## Task details
Each line below that contains the word "agent" must be copied.

## Recorded data
+ + + +

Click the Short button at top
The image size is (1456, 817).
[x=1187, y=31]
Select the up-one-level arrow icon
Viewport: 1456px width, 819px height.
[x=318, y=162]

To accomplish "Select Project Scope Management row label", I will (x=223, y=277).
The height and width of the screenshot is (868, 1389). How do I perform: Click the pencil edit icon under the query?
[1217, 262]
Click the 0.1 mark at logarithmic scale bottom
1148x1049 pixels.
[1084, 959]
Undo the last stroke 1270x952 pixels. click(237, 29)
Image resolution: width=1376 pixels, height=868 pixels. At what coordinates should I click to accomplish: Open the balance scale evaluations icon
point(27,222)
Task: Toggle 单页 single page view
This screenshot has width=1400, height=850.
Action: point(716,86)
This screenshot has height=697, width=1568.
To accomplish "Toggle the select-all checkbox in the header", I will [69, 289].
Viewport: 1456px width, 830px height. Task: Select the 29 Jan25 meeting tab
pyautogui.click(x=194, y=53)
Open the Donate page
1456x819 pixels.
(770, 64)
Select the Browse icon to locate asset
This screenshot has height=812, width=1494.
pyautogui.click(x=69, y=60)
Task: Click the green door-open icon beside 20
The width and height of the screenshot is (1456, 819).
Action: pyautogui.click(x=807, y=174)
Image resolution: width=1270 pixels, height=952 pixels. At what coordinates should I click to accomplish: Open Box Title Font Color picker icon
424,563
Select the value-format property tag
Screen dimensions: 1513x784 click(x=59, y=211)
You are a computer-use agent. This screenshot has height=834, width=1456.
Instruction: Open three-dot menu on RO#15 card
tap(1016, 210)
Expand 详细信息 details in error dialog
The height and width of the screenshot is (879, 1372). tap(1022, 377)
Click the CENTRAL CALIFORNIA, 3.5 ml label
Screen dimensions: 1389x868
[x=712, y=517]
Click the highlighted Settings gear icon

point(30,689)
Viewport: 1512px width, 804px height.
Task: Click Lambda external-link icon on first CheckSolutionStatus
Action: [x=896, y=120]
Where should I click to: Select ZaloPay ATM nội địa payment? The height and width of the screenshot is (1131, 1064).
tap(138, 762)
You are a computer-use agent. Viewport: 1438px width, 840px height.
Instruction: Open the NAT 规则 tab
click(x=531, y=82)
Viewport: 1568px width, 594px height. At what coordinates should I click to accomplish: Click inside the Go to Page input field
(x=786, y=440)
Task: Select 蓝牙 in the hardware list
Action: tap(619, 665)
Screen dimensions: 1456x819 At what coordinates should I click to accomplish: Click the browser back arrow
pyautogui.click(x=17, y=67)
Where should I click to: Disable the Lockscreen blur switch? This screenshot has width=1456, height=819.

+ + + +

## Answer box
You are a computer-use agent. This screenshot has height=834, width=1456.
You are a computer-use agent. Viewport: 1438px width, 840px height.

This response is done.